Then, the important consideration is the matter of how those activities are proceduralized, such that their respective underlying methodologies become portable to other workers. Logically, this is one of the responsibilities of the individual knowledge worker: initially adapting the activity's methodology to the real environment for operations. This adaptation is the basis of the activity's effectiveness. But the adaptation can also be assisted and formalized, to increase the efficiency of applying the methodology by the given worker. Any external assistance can be considered an "input" to the management of the processes.

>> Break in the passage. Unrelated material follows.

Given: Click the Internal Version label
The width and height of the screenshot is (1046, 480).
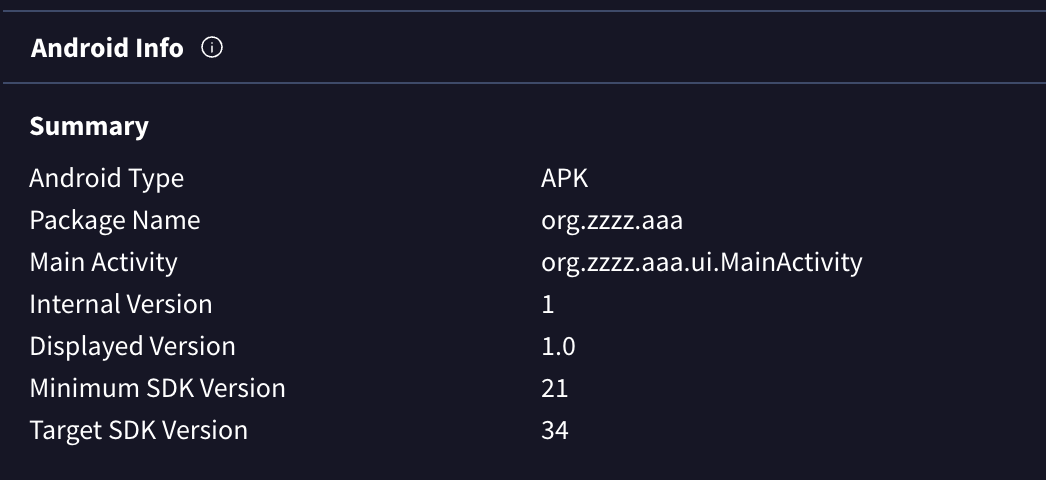Looking at the screenshot, I should [x=120, y=304].
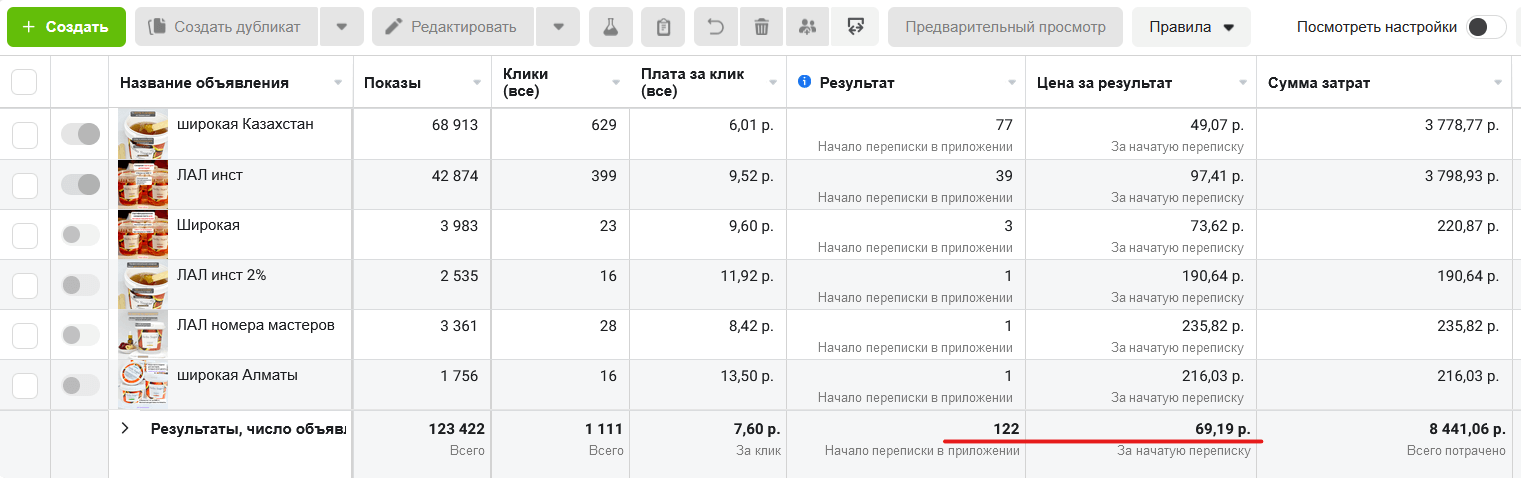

Here, another distinguishing point emerges regarding direct measurement of knowledge work's productivity. The person identified as a "knowledge worker" could be evaluated as a "resource cost" -- but that type of evaluation is likely arbitrary without comparative benchmarks that describe the same activities and assists applied to substantially similar circumstances. In effect, the "resource cost" view presents the "knowledge worker" as a kind of function, for which availability and quality are actually the key measurable characteristics. But in that case the productivity issue derives from the management of the worker, not from the worker's own effort. We still want to understand the worker's effort itself.

3.

What really matters to business improvement is the impacts of the knowledge processes. For example, there are two basic categories of significance holding four types of results that should be treated as target business outcomes of the knowledge work:
- (impacts related to liabilities) risk mitigation and lower opportunity cost
- (impacts related to benefit) quality certification and innovation

As the source of these impacts, the knowledge processes managed by the worker thus protect and expand the business's measurable ability to affordably create and capitalize on opportunity. This means that, when successful, they produce a new "resource" of greater value than the business's ingoing investment in acquiring, deploying and maintaining the knowledge worker as a resource. That defacto statement of ROI addresses the motivation behind executive attention to the improvement of knowledge work.